→ **Actions requises**:
a) D'après le texte sur les tables princières, en quelle année Louis XV a-t-il commandé le Déjeuner d'huîtres de Jean-François de Troy ?
b) Reprenez le texte sur les tables princières à la suite de sa dernière phrase et poursuivez-le.

→ **Extrait du document**:
---+---

Tables princières
Au château de Chantilly se tient jusqu'au 8 janvier une exposition consacrée aux tables princières. Dans la galerie de Psyché, sont évoqués, à travers diverses tables dressées, les arts de la table depuis le XVIIe siècle – avec l’épisode demeuré fameux du suicide de Vatel, intendant du prince de Condé, qui se poignarda plutôt que de souffrir l'affront d'une marée trop peu abondante pour le souper du roi –, le service à la française, la naissance de la gastronomie française, l’apparition du champagne et les réceptions d’hôtes célèbres au XVIIIe siècle.
On peut y voir, après restauration, le Déjeuner d'huîtres de Jean-François de Troy, commandé en 1735 par Louis XV pour la salle à manger de ses petits appartements à Versailles, pièce relativement nouvelle après des siècles où les tables n'étaient que des plateaux posés sur des tréteaux amovibles. Un œil attentif y discernera un bouchon de champagne en train de sauter sous l'oeil étonné des convives masculins dans cette mise en scène où l'on sent que la pesanteur de l'étiquette de cour a laissé place à la légèreté, en ce siècle travaillé par les tensions de l'intimité.

---+---

→ **Données extraites**:
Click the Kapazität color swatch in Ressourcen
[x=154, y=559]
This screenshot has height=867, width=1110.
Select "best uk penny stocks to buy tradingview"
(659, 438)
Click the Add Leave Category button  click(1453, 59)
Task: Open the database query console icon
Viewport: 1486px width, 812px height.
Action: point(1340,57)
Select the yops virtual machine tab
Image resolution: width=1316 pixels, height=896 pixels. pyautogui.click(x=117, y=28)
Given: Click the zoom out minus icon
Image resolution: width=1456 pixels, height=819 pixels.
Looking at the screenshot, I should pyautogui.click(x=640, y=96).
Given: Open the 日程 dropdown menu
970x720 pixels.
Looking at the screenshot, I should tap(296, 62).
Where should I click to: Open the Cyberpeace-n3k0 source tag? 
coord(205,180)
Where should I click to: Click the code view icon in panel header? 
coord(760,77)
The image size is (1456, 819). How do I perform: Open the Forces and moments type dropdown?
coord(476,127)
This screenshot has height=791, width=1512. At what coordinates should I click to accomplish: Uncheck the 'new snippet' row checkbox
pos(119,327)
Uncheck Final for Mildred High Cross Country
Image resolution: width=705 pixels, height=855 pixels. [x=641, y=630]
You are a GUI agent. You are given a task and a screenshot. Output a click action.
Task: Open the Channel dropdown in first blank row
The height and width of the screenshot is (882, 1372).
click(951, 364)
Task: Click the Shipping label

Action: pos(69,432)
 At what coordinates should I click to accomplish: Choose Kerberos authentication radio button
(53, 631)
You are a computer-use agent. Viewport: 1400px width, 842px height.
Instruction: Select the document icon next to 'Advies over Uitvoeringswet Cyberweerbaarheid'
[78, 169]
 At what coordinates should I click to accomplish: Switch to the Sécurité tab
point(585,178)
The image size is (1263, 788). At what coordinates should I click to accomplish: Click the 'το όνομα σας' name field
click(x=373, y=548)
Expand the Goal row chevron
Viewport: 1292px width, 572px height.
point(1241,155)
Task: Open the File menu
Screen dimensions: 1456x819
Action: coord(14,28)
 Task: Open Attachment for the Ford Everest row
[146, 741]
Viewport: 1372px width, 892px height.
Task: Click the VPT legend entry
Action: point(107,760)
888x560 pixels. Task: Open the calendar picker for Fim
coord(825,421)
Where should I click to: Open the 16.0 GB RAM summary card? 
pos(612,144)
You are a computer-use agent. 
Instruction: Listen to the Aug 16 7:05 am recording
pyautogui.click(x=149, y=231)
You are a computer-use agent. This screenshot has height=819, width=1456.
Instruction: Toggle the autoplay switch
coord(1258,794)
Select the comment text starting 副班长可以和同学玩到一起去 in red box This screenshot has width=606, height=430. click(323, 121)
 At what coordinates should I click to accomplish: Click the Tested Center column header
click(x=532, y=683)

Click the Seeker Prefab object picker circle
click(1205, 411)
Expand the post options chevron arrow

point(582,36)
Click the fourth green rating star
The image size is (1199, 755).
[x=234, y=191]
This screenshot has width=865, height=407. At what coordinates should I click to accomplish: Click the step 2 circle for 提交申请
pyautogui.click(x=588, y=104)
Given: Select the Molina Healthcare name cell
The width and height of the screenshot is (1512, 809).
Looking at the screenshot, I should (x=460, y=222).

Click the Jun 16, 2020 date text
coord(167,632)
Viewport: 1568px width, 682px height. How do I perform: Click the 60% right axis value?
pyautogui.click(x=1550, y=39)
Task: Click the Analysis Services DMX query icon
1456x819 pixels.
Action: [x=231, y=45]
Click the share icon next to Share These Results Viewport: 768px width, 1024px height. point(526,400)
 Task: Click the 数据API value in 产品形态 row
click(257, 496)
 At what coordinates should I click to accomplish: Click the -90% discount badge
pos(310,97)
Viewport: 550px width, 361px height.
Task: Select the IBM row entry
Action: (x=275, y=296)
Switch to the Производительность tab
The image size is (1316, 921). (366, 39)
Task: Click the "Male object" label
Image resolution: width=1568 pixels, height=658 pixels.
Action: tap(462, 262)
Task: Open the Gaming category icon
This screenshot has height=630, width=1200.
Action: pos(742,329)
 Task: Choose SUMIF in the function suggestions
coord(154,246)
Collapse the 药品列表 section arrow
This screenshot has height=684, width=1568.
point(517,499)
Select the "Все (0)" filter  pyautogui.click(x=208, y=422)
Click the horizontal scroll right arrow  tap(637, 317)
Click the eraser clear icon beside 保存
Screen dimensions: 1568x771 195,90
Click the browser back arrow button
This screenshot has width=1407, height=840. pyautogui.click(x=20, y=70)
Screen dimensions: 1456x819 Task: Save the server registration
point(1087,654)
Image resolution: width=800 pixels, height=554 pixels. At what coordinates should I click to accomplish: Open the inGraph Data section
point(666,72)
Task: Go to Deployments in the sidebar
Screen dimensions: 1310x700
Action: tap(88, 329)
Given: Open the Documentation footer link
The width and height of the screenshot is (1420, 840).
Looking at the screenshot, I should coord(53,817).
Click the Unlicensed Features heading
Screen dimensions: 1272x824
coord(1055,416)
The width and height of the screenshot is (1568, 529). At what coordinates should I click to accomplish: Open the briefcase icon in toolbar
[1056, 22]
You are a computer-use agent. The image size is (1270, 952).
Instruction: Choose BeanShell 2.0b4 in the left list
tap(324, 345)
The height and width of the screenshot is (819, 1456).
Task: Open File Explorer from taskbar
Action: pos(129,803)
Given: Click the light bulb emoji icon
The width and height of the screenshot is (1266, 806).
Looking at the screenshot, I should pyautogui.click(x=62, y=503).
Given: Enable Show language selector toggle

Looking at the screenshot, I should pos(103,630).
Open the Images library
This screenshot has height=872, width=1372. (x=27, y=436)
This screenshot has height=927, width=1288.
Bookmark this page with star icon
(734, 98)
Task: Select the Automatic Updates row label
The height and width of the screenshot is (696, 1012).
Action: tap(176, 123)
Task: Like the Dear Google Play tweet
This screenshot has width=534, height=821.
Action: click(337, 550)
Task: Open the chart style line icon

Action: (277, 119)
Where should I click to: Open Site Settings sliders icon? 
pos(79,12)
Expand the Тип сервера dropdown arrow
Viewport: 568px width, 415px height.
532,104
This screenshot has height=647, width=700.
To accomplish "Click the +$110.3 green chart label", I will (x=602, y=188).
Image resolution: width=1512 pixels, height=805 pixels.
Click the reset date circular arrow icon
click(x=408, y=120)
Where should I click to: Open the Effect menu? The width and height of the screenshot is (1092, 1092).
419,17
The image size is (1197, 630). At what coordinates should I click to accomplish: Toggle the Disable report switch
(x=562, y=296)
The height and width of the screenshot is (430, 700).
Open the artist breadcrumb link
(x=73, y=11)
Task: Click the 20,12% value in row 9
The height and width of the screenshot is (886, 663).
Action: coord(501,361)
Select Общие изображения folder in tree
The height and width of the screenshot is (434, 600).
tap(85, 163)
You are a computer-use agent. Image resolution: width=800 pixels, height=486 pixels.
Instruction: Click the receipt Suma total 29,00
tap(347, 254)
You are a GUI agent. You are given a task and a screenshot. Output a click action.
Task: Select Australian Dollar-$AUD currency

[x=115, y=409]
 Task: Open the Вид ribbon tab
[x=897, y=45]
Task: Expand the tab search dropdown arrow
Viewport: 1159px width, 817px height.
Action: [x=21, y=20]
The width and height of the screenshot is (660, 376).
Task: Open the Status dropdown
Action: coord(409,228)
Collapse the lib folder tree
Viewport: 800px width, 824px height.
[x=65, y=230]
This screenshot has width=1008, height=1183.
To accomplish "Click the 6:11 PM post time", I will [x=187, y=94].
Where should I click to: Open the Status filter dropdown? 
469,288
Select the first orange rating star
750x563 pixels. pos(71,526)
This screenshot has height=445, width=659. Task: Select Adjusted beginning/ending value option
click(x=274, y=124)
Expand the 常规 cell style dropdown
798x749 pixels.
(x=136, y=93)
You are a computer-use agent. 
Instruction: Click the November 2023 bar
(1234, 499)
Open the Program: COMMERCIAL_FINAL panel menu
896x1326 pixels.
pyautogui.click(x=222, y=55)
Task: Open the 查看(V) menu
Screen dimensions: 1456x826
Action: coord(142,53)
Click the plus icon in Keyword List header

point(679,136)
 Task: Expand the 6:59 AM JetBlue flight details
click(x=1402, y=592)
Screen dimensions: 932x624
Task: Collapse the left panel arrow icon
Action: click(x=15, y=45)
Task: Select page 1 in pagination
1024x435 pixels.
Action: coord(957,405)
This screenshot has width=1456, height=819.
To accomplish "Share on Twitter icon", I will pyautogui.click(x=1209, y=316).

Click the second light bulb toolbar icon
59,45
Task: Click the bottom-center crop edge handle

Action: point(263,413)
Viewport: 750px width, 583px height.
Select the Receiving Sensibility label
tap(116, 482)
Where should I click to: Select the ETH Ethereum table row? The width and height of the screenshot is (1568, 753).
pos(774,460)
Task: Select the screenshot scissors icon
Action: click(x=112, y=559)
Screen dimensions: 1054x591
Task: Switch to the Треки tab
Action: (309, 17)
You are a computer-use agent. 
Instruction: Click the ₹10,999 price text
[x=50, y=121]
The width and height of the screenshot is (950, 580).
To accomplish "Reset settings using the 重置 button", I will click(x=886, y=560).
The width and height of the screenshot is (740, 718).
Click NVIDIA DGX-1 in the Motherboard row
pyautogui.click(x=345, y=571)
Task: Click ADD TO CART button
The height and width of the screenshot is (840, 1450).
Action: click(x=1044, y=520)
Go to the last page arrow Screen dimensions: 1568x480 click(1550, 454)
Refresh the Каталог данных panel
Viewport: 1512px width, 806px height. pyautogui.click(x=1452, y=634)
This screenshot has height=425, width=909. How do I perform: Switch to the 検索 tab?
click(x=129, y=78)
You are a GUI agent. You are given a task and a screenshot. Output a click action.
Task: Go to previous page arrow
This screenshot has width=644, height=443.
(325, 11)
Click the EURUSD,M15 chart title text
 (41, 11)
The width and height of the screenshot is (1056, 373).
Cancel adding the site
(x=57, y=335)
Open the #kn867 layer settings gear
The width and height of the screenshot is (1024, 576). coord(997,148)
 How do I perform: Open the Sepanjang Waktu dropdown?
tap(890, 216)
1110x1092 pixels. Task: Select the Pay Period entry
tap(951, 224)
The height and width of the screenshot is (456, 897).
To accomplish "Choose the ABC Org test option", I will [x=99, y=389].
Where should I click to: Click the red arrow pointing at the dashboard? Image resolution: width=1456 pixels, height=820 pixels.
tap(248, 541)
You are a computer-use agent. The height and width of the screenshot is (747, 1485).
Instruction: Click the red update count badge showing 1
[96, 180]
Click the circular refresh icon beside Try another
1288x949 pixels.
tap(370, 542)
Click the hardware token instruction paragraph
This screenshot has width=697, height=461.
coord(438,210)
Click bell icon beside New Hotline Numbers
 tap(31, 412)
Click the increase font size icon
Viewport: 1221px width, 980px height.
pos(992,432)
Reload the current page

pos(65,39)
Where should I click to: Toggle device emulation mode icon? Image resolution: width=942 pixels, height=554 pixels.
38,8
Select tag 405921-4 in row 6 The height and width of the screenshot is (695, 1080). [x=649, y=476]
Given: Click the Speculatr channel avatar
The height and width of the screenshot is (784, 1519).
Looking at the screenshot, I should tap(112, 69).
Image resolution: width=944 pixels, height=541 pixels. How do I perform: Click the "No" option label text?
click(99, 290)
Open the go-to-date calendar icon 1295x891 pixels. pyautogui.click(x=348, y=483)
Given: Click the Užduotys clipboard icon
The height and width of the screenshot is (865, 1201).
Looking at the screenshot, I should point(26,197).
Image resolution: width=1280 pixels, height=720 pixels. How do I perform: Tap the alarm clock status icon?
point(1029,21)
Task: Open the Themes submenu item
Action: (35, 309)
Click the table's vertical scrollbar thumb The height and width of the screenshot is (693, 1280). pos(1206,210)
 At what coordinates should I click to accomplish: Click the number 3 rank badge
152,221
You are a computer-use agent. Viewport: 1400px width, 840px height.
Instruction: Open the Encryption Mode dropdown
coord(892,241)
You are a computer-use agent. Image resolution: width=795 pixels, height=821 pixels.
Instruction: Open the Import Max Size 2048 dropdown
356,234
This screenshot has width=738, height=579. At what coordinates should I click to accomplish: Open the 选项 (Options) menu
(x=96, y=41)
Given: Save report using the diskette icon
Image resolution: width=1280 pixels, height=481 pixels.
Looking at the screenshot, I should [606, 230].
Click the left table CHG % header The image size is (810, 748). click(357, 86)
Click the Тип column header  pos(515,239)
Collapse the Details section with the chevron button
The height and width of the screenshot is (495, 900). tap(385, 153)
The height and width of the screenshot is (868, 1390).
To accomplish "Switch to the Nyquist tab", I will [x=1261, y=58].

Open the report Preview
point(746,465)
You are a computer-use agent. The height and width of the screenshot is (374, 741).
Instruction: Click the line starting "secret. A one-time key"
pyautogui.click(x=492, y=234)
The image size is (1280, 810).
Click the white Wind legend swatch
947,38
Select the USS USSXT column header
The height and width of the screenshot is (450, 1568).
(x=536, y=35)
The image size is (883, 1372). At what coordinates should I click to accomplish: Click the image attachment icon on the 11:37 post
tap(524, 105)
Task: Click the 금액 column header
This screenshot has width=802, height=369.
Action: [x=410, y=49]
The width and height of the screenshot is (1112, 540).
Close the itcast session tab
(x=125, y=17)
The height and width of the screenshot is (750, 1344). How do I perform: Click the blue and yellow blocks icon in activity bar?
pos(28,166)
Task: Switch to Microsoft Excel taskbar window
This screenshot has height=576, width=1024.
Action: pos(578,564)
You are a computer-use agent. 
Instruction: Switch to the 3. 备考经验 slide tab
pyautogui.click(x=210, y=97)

---+---

→ **Résultats par tâche**:
a) En 1735.

b)
Louis XV acquit Choisy en 1739 et chargea Gabriel de construire vers 1756 le Petit-Château, un pavillon à l'écart du bâtiment principal, pour y retrouver Mme de Pompadour. Il commanda à l'ingénieur Guérin une table volante de forme ronde, à plateau amovible, prévue pour douze convives. Par un ingénieux système de poulies et de ressorts, entre chaque service, elle s'enfonçait dans le sol. Dans la pièce en dessous, les domestiques s'empressaient d'en faire disparaître les reliefs, changeaient les bougies, tandis que les queux déposaient les plats et assiettes du service suivant. "Par ce moyen, les convives sont débarrassés de la présence de la foule des domestiques qui n'apportent que la gêne et la contrainte". Dans un cadre plus intime encore, les libertins s'entouraient pour leurs soupers fins de '"serviteurs muets" et de "tables servantes" qui renfermaient quelques couverts, serviettes ou assiettes supplémentaires, aux côtés de rafraîchissoirs où étaient placés boissons et verres.
La domesticité est éloignée, chacun se place autour de la table selon ses affinités, le festin peut commencer, agrémenté ou non de mouches cantharides.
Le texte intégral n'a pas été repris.